Kiedy jednak zajrzał do swojego życiorysu w IPN, z początku nie miał większych uwag, ale z dalszej lektury wynikać miało, że jest marksistą, podczas gdy on identyfikował się z piłsudczykami. W dodatku znowu szukał pracy. Kolega próbował mu załatwić etat na Akademii Wychowania Fizycznego. – Ale tam była trochę inna esbecja – zaznacza. – Sportowcy szmuglowali towar, korzystali nawet z poczty dyplomatycznej i na nich się koncentrowali – ale do pracy przyjęty został i właśnie tam spotykała się grupa organizująca kolejne desanty poetyckie. Dziś wie, że do jego życiorysu przepisano fragmenty życiorysu kogoś zupełnie innego. – Jak się działa nielegalnie, to z prawdą jest się zawsze na bakier.

Tyle, że z pracy go wyrzucono za rzekome propagowanie filozofii narodowej. Donosiła na niego róównież osoba powiązana z grupą, a że pech chciał, że właśnie na AWF spotkało się aż czterech figurantów, za którymi niczym cienie krążyli esbecy, to i kolejną pracę Urbankowski stracił.

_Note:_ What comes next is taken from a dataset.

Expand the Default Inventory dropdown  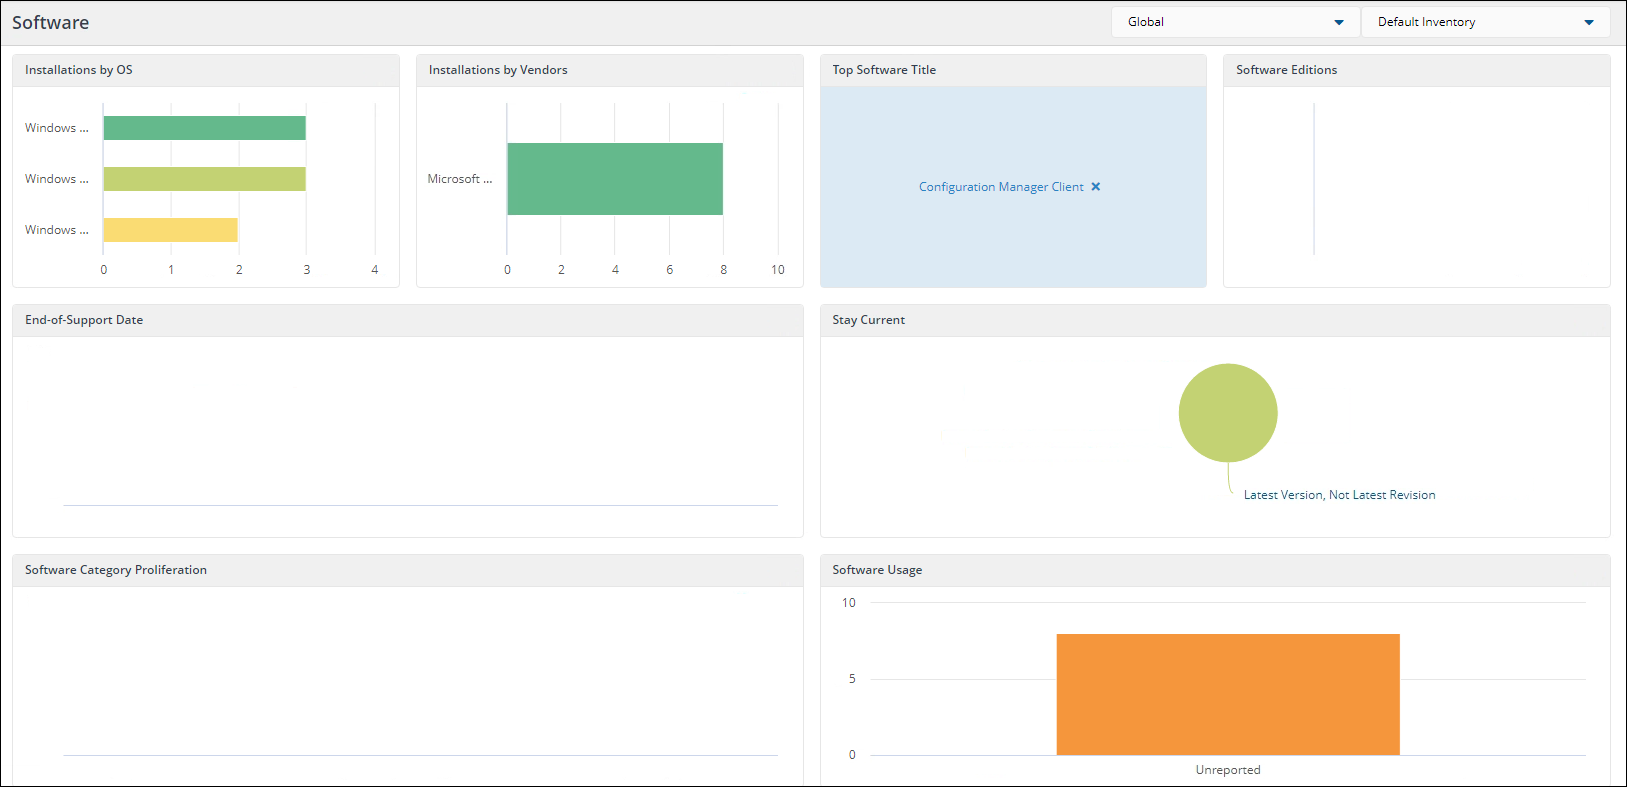pos(1485,22)
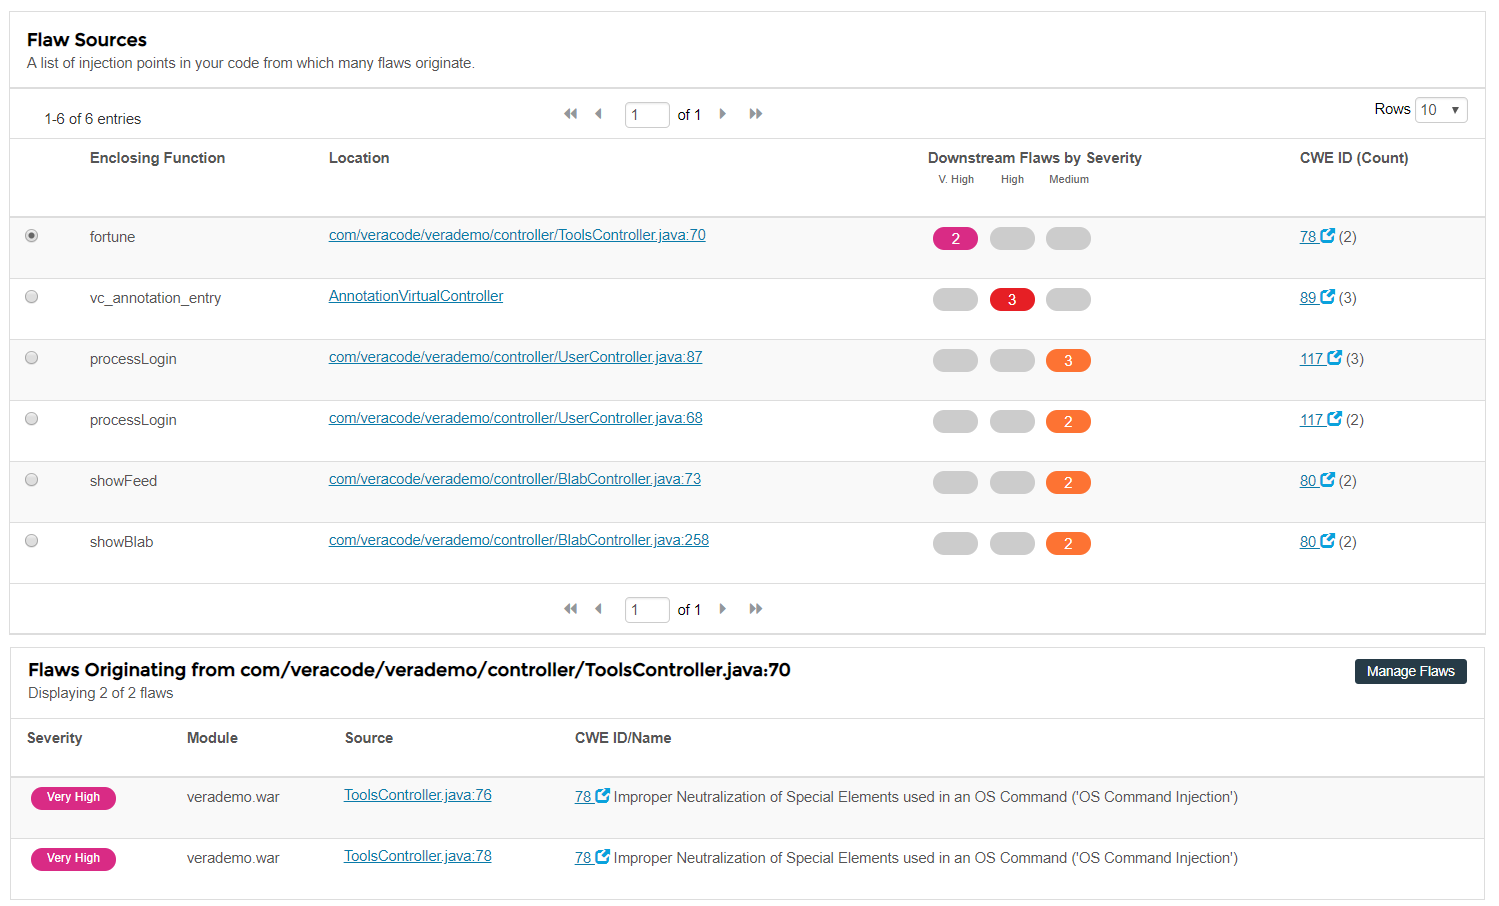Follow the AnnotationVirtualController link
The image size is (1499, 906).
416,296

Kim byli donosiciele? Jakie mieli motywacje? – Oni już nie byli szantażowani, to ochotnicy dla kariery i pieniędzy – mówił z przekonaniem. – Ale esbecy nie każdego brali. Liczyła się dobra partyjna rodzina, jako taka inteligencja i wolne miejsce – ten ostatni element wynikał z faktu, że służby doskonale orientowały się, jak dużej liczby donosicieli potrzebują w danym miejscu, aby dysponować kompletem informacji. – Na UW to było od 10 do 12 osób – tyle że nawet, jeśli ktoś był szpiclem, nie mógł czuć się bezpieczny. Tak stworzono system kontroli, że jeden donosił na drugiego, a na obu jeszcze ktoś trzeci. – Prawdy nie da się poznać bezkarnie, lekki atak serca to minimum – a na dowód przytacza kolejne przykłady. Jak dotąd Urbankowski poznał zawartość 360 teczek, więc sypał nimi jak z rękawa.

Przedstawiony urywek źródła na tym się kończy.